Under the supervision and with the participation of our management, including our Chief Executive Officer and Chief Financial Officer, we conducted an evaluation of the effectiveness, as of November 30, 2014, of our disclosure controls and procedures, as defined in Rules 13(a)-13(e) and 15(d)-15(e) under the Securities Exchange Act of 1934, as amended, (the “Exchange Act”).  The purpose of this evaluation was to determine whether as of the evaluation date our disclosure controls and procedures were effective to provide reasonable assurance that the information we are required to disclose in our filings with the Securities and Exchange Commission, (“SEC”), under the Exchange Act (i) is recorded, processed, summarized and reported within the time periods specified in the SEC’s rules and forms and (ii) accumulated and communicated to our management, including our Chief Executive Officer and Chief Financial Officer, as appropriate to allow timely decisions regarding required disclosure.  Based on their evaluation, our management has concluded, as previously discussed in Item 9A of our Form 10-K for the fiscal year ended February 28, 2014, that material weaknesses continue to exist in our internal control over financial reporting as of November 30, 2014, and as a result our disclosure controls and procedures were not effective.  Notwithstanding the material weaknesses that continue to exist as of November 30, 2014, our Chief Executive Officer and Chief Financial Officer have concluded that the financial statements included in this Quarterly Report on Form 10-Q present fairly, in all material aspects, the financial position, results of operations and cash flows of the Company in conformity with accounting principles generally accepted in the U.S. (“U.S. GAAP”).

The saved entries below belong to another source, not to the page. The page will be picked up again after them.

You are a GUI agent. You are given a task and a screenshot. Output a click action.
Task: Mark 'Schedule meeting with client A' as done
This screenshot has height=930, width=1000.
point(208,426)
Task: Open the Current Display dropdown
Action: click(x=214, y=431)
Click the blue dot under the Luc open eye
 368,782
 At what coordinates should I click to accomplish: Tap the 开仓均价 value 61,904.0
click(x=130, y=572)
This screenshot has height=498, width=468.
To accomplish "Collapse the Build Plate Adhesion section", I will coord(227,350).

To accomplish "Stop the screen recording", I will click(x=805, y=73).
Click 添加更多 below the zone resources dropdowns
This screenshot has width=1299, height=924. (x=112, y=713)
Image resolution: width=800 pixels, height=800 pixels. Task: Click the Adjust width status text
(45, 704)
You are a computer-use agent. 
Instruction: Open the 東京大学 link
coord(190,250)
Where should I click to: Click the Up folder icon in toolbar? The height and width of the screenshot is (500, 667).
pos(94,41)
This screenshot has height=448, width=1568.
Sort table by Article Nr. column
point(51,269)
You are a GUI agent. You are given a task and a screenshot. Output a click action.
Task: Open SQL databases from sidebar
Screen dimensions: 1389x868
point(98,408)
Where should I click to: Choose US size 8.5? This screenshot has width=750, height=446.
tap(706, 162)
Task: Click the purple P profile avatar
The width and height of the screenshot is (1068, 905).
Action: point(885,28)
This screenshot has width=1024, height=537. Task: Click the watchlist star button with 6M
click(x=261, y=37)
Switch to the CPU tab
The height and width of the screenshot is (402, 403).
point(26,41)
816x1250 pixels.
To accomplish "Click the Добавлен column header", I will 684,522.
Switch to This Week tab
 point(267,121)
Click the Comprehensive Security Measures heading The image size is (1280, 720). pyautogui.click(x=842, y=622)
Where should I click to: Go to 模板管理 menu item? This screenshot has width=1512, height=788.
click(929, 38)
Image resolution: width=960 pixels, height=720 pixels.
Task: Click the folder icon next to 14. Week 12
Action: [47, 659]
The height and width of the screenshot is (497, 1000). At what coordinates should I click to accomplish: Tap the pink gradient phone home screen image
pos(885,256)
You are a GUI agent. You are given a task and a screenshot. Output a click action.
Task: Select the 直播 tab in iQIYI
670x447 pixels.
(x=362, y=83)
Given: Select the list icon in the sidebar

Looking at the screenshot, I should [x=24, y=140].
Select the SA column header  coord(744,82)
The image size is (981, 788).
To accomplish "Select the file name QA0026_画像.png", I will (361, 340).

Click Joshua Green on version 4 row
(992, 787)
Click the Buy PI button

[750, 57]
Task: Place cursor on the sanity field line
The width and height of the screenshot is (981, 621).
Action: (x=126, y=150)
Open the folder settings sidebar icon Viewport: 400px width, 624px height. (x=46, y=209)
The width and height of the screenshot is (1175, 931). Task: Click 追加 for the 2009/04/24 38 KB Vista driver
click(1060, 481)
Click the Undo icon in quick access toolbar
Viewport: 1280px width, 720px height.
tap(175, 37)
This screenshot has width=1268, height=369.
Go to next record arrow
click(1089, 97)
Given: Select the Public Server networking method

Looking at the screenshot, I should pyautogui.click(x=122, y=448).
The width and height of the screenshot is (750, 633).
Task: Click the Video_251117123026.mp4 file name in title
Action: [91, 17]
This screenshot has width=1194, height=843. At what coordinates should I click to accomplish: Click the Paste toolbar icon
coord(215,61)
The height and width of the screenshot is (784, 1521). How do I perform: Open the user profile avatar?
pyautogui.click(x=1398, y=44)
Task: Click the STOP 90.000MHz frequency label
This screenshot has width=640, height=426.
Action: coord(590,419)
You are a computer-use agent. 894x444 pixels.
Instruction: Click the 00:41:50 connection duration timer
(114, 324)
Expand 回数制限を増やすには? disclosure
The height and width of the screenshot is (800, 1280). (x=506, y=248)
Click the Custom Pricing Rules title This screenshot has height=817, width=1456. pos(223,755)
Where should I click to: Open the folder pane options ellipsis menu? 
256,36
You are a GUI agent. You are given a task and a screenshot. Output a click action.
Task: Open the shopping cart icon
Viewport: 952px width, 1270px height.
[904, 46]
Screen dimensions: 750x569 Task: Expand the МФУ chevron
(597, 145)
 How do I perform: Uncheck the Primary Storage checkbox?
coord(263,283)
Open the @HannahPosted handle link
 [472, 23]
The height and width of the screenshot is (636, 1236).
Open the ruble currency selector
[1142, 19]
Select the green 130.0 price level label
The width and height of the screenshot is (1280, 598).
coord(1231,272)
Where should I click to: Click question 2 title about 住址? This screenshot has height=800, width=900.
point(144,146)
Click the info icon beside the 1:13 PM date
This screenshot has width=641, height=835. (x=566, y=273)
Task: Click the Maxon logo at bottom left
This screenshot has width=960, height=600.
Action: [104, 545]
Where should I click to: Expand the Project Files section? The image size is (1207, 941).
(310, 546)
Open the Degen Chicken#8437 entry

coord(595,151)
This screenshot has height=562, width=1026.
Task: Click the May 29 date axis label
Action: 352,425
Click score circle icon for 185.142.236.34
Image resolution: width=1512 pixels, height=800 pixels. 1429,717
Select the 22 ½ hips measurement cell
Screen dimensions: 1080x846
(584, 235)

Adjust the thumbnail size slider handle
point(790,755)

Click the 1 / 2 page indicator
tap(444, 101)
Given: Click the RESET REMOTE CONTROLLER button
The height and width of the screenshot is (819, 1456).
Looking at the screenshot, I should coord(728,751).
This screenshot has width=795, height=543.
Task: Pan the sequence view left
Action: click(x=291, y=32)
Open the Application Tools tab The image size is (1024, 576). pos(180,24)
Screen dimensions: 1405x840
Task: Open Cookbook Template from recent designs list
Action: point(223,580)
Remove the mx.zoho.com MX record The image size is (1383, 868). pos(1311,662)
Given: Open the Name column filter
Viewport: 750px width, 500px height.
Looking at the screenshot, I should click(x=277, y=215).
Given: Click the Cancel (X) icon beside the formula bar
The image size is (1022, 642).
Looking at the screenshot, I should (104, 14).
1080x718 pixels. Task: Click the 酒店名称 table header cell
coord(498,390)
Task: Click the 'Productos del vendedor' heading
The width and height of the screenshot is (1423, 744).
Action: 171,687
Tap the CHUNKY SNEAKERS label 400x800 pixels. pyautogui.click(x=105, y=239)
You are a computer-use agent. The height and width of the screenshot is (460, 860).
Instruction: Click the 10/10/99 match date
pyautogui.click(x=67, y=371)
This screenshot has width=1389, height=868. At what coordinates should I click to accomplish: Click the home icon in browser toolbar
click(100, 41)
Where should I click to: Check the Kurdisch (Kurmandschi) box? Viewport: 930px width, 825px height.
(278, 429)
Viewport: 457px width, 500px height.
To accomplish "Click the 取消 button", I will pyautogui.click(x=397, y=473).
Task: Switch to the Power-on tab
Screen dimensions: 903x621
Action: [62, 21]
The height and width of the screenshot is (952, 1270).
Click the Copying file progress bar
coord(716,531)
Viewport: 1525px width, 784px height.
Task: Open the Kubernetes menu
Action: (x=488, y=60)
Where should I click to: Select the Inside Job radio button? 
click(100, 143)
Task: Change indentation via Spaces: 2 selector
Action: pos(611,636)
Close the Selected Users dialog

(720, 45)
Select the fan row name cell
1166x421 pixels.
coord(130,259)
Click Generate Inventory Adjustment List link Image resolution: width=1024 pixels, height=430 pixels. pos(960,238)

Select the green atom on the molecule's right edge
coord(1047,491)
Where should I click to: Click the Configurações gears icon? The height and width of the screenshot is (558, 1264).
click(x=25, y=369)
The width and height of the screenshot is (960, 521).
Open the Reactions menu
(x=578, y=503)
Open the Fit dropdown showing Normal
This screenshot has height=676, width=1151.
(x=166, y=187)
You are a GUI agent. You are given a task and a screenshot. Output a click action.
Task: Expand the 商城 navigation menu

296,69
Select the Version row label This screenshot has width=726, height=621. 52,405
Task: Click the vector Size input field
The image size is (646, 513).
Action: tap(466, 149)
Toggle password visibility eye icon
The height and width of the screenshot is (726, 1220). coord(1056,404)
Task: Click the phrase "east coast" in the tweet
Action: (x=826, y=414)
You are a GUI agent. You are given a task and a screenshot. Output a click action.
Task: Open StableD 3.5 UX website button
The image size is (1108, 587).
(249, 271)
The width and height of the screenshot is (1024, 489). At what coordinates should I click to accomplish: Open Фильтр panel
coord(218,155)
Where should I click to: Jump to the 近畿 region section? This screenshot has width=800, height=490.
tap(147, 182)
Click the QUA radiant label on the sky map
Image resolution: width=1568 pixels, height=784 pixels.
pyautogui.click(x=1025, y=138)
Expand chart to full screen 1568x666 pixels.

 (b) Changes in Internal Controls over Financial Reporting.

Management continues to evaluate the Company’s internal controls over financial reporting to ensure that the design and implementation of corrective procedures are adequate to remediate the previously identified material weaknesses from our Form 10-K at February 28, 2014.  Due to the small number of employees dealing with general administrative and financial matters and the expenses associated with increases to remediate the disclosure controls and procedures that have been identified, the Company continued to operate without changes to its internal controls over financial reporting for the period covered by this Quarterly Report on Form 10-Q while continuing to evaluate and improve to remediate the material weaknesses at an appropriate cost benefit basis.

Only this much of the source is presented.